## [DIRECTIONS]
Look through the lines below and copy each one that includes "agent".

## [SOURCE MATERIAL]
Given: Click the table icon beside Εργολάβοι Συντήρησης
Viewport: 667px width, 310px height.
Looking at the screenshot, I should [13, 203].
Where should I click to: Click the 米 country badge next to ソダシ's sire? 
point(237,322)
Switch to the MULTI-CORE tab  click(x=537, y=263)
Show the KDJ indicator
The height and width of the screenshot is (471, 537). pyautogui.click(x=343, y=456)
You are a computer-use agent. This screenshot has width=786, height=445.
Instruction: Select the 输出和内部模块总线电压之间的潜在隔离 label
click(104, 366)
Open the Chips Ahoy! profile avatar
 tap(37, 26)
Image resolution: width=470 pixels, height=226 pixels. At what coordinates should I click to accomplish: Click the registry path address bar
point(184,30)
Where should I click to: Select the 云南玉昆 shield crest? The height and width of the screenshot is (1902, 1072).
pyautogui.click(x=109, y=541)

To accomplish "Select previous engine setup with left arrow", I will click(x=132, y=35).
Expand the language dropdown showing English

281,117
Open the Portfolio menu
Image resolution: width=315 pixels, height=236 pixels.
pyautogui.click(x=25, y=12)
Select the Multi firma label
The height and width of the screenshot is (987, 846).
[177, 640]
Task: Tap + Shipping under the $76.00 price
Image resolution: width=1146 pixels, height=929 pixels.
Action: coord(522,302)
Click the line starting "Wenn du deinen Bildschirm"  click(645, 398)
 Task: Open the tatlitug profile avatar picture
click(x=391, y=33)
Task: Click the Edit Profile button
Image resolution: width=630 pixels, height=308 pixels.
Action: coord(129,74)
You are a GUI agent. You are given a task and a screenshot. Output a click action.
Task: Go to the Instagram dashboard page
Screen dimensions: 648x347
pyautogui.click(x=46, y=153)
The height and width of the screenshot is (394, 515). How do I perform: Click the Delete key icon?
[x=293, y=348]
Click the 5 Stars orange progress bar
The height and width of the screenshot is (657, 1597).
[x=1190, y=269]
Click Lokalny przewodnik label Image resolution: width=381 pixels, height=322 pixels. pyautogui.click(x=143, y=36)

## [FINISHED EXERCISE]
You are a computer-use agent. This screenshot has width=786, height=445.
You are a GUI agent. You are given a task and a screenshot. Output a click action.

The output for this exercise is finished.